T 35

« Aucune obligation, aucune contrainte du dehors ne m’empêchera, un matin de juin, de me trouver seul, face à la création, dans une conscience renouvelée de l’étonnement d’être. »

Eugène Ionesco, Notes sur le théâtre.

 La joie de vivre.

Les rues de Paris, les rues de Naples, les rues d’Istanbul et celles de ces petits villages en France ou ailleurs, au Sud, au Nord, dans les îles, tellement éloignées de mon puits d’origine mais pourtant, racontent toutes la même chose, des histoires d’errements, de racines brutalement sectionnées, de mélancolie assise dans un trop plein de lumière, de morts à venir, de strates géologiques qui racontent le passé et l’histoire ininterrompue de l’âme chevillée au corps pour tenter de ne former qu’une seule et unique incarnation. Je ne me souviens pas seulement des draperies sombres qui encombrent la mémoire mais aussi de ces étoiles punaisées dans mon émerveillement de vivre, des éclats qui donnent au verbe exister une puissance qu’aucun barrage ne pourrait empêcher. Une montée volcanique met le corps en éruption et vous abandonne « dans une conscience renouvelée de l’étonnement d’être. »

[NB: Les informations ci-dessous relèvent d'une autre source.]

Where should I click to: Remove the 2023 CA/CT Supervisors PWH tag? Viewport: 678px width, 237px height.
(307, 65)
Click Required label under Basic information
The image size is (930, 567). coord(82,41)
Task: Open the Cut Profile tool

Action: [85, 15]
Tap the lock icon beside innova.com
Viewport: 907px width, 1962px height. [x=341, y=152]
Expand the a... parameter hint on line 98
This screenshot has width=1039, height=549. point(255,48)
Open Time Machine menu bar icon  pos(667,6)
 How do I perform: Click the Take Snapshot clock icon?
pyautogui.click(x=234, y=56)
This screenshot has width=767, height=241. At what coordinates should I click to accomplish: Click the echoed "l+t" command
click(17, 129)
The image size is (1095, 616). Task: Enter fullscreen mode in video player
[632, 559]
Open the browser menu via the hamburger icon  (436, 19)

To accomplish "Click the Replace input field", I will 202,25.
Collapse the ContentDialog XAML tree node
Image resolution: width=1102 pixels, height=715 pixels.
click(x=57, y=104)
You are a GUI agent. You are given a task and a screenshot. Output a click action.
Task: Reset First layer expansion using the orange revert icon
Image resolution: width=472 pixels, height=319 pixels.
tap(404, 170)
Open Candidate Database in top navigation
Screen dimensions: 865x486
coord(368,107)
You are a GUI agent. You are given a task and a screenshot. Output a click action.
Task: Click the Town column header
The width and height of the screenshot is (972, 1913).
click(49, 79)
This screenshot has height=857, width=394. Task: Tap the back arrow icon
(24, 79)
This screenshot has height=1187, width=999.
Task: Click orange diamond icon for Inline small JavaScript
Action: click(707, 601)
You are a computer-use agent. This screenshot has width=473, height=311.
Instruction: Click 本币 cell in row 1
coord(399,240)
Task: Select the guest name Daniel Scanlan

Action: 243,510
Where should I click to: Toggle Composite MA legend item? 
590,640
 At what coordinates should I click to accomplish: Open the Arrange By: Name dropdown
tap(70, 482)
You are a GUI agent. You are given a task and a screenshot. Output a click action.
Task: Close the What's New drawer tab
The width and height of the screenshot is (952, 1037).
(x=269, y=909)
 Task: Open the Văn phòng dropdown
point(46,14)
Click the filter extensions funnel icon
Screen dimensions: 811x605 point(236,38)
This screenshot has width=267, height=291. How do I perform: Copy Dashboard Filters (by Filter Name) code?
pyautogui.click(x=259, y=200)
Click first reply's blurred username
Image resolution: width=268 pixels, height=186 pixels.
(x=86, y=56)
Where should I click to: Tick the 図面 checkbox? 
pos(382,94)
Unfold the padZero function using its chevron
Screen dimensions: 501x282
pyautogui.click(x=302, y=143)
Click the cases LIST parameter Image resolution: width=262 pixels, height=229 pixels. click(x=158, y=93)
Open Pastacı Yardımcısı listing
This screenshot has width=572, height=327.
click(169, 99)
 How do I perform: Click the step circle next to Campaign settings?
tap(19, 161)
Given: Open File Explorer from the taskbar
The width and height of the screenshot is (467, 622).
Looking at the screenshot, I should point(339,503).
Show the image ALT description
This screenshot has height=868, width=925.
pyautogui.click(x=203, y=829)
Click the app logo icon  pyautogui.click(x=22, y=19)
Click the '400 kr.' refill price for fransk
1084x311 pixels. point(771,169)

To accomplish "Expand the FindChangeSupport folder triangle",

Les femmes dans les rues de Paris, dans les rues de Naples, dans les rues d’Istanbul et celles qui traversent les rues de ces petits villages en France ou ailleurs, au Sud, au Nord, dans les îles…. . Mais aussi la lumière, le silence traversé du martèlement des vagues, le soir craqueler sous le chant des grillons, les refrains de solitude dans la solitude choisie, je n’en finirai pas d’évoquer mes rencontres inattendues qui m’ont données l’ivresse de vivre. Je voudrais ne retenir que mes emportements comme autant de marches qui m’ont permis d’accéder à des niveaux que j’ai crus supérieurs.

Un morceau de fromage de chèvre, trois belles tomates et un concombre, deux œufs durs, du café chaud versé dans des tasses en fer-blanc. Nous sommes cinq autour d’une table branlante à l’ombre raréfiée dès six heures du matin. Depuis deux heures nous cueillons les oranges, il faut commencer tôt pour ne pas souffrir de la chaleur qui s’abat sur les montagnes au bord du lac de Tibériade.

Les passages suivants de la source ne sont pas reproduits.